Mentre il mondo scopre il vero nome di Banksy, a Fano, in
provincia di Pesaro Urbino, l’arte dà un’identità a chi subisce
ingiustizie. L’evento gioca proprio sul tema dell’identità: non
sarà una semplice mostra celebrativa, ma un’esperienza esclusiva
e trasversale dove l’arte prenderà parola e ribalta la
prospettiva, mettendo al centro non la firma dell’artista, ma
l’identità di chi soffre. L’evento creerà un intenso dialogo
virtuale tra l’opera di Banksy, che con i suoi graffiti invita a
riflettere sui soprusi, e l’artista fanese Andrea Corsaletti,
morto improvvisamente nell’agosto 2025 a 65 anni, pittore di
angeli che simboleggiano la speranza e il mistero della vita.

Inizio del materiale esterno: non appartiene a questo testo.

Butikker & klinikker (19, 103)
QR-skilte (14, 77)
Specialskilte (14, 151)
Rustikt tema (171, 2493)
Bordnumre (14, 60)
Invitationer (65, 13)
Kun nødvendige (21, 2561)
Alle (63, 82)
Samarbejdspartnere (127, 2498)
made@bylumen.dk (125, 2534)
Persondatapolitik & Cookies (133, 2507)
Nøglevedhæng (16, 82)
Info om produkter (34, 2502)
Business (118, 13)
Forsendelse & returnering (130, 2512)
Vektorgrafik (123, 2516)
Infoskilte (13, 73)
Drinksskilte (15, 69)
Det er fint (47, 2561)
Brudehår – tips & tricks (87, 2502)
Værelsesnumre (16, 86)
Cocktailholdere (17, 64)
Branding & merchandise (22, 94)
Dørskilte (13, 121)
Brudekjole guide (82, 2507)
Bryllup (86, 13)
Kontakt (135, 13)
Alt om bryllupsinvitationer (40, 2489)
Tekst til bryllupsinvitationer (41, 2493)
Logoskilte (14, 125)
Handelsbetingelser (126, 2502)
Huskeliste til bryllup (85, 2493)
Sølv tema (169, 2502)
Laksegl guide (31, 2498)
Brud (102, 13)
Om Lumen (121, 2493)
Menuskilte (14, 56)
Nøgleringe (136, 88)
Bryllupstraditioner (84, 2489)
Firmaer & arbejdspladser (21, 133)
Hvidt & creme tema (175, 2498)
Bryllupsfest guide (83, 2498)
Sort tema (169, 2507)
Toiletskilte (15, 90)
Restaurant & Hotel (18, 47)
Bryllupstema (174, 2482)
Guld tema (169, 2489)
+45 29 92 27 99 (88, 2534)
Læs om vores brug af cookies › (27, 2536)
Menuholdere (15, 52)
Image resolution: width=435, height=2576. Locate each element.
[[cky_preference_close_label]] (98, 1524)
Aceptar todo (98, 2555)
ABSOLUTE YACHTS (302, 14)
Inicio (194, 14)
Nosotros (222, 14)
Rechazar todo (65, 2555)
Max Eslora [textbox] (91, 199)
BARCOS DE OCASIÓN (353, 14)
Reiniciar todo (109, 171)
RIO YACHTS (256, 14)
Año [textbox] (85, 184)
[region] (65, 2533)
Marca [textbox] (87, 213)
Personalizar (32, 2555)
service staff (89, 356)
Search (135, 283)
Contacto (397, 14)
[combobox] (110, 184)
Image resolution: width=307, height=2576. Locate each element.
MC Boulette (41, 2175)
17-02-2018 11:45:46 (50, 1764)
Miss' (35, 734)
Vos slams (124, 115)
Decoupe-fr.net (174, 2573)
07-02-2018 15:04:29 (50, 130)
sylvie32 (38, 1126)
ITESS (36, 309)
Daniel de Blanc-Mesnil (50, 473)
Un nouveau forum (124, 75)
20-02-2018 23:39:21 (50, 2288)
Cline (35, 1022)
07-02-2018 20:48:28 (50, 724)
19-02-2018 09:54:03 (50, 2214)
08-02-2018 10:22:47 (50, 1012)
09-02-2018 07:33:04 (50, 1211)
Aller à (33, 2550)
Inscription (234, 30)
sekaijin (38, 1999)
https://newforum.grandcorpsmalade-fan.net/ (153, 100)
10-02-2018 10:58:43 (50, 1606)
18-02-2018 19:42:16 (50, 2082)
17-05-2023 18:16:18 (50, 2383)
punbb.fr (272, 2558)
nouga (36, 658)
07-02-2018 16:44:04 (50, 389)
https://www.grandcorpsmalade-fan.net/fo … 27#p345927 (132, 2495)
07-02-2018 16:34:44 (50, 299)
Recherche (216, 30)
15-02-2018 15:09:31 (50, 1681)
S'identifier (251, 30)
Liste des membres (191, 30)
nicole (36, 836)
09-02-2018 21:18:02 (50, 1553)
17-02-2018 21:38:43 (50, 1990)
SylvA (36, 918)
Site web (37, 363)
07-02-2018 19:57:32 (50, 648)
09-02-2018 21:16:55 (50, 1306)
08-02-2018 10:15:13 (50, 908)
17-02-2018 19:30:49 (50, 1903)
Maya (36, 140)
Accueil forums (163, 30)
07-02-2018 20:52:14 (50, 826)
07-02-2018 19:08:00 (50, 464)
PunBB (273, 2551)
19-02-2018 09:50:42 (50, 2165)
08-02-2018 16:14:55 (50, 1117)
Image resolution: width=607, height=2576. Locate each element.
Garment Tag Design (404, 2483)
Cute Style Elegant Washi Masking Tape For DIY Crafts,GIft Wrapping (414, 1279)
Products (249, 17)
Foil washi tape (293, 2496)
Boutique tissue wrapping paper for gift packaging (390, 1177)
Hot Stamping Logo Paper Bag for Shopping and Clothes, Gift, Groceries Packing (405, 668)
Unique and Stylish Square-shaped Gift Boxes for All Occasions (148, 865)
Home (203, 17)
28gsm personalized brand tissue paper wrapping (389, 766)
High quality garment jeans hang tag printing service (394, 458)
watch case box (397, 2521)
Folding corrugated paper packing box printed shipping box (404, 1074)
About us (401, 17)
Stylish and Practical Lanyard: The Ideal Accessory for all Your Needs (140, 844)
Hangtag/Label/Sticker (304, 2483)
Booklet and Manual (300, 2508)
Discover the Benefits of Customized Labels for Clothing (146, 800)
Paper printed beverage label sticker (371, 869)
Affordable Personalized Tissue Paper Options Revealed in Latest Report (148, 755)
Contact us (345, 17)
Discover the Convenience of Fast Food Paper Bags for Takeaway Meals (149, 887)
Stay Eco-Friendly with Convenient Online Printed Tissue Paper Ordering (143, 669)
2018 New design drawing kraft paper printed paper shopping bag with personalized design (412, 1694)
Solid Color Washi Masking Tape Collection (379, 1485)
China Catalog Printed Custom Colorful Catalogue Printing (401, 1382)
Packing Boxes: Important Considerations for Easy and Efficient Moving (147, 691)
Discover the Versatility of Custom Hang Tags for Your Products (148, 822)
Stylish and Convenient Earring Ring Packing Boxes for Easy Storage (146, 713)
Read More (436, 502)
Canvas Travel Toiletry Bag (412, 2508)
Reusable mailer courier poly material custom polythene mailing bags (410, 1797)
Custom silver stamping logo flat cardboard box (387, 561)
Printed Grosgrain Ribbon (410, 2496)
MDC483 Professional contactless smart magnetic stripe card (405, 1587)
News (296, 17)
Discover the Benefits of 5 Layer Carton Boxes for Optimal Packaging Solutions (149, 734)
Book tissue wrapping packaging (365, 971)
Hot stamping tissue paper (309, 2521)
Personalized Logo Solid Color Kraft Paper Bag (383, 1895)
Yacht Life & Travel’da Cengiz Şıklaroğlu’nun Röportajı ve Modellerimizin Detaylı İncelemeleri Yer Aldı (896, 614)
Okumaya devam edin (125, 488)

;Nel percorso espositivo, sarà idealmente Banksy stesso a
chiedere agli angeli fanesi quale sia il loro nome. A fare da
cassa di risonanza per l’intera durata dell’evento sarà
l’esposizione della “Girl with balloon”, l’opera più iconica del
writer britannico.
;La risposta, “My name is…”, oltre a dare il titolo
all’esposizione, lascerà intenzionalmente uno spazio vuoto
affinché ogni visitatore vi possa inserire il proprio nome. Per
l’esposizione una location sospesa tra Rinascimento e Street
Art: le opere saranno ospitate nello spazio espositivo della
suggestiva chiesa del ‘600, di Santa Maria del Suffragio in
piazzale Cleofilo. ;L’allestimento genererà un cortocircuito
visivo: racconti multimediali legati a Banksy crearanno un
abbraccio amorevole attorno a un’imponente installazione
dedicata agli angeli di Corsaletti.
;Da questo monumento centrale uscirà un’energia luminosa
proiettata verso il soffitto, a simulare un’esplosione di anime
pure. ;A sorvegliare le opere dall’alto della zona absidale ci
sarà il “Gloria”, un maestoso complesso scultoreo in stucco di
Giuseppe Maria Mazza, risalente ai primi anni del ‘700 e parte
del patrimonio artistico rinascimentale già visibile nella
struttura.
L’inaugurazione coinvolgerà tutta la città di Fano: le vie e
la piazzetta attorno allo spazio espositivo si riempiranno di
colori, pennelli e artisti locali, ricreando la vibrante
atmosfera di una piccola Mont Martre.